Output should begin at the line holding "Instruction: Add Media Port to the group" and end at the last line of the entries; print those lines verbatim and no others.

### Exercise data ###

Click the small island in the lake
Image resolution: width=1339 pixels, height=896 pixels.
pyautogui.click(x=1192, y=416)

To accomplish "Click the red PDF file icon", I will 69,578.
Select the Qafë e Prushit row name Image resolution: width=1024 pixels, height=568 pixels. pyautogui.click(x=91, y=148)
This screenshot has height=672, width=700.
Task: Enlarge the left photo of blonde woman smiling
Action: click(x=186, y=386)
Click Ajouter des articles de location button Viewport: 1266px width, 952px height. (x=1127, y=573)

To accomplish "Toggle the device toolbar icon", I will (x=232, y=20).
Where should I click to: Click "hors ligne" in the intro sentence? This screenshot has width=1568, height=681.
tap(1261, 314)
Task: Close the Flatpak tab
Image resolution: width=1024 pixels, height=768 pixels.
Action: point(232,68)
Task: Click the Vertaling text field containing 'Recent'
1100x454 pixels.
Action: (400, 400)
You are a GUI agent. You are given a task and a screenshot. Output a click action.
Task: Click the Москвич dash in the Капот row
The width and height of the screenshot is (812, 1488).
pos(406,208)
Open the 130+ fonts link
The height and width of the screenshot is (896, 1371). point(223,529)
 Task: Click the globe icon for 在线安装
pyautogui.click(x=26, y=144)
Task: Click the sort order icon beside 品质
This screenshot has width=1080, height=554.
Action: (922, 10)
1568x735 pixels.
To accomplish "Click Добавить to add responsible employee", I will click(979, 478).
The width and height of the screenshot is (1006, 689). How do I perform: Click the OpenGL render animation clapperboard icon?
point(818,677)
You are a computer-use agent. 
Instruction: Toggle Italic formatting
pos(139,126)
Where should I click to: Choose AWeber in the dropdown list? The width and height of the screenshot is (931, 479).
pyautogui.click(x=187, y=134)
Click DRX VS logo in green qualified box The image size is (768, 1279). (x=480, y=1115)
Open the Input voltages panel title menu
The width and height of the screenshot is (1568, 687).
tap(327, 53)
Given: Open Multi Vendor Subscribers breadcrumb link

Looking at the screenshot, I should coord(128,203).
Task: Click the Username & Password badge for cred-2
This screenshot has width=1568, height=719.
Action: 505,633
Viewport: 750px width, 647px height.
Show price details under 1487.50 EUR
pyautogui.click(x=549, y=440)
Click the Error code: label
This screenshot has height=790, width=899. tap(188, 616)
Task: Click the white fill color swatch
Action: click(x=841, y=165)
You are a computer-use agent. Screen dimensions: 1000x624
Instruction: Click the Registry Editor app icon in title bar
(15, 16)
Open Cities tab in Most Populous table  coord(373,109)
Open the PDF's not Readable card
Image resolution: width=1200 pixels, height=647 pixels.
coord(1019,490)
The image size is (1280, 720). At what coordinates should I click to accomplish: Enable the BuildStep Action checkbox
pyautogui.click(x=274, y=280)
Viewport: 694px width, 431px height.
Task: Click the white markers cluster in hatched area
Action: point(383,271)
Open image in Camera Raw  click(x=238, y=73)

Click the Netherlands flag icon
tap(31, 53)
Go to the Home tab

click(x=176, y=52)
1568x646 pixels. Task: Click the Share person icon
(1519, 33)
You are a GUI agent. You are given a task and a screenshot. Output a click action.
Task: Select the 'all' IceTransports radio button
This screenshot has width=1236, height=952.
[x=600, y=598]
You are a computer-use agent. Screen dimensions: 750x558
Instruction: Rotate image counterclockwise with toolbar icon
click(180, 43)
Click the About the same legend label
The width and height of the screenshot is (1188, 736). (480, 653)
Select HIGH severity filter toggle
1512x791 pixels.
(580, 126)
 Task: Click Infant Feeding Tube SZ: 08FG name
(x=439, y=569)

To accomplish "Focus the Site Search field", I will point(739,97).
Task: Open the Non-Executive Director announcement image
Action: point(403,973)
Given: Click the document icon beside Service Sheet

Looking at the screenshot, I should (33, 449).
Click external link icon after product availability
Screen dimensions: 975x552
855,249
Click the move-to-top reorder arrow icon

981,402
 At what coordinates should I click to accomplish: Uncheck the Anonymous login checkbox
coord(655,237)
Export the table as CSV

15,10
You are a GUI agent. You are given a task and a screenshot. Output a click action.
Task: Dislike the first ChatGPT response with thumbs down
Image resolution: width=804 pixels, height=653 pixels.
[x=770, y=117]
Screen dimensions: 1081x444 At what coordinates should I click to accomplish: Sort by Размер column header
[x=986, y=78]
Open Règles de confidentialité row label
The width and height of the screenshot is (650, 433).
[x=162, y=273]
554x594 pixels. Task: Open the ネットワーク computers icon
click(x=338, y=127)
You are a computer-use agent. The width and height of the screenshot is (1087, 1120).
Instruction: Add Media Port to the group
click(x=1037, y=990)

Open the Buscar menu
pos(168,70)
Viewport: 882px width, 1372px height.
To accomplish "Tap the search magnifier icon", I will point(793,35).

###

▶ **Problem solution**
Instruction: Add Media Port to the group
click(x=1037, y=990)

Open the Buscar menu
pos(168,70)
Viewport: 882px width, 1372px height.
To accomplish "Tap the search magnifier icon", I will point(793,35).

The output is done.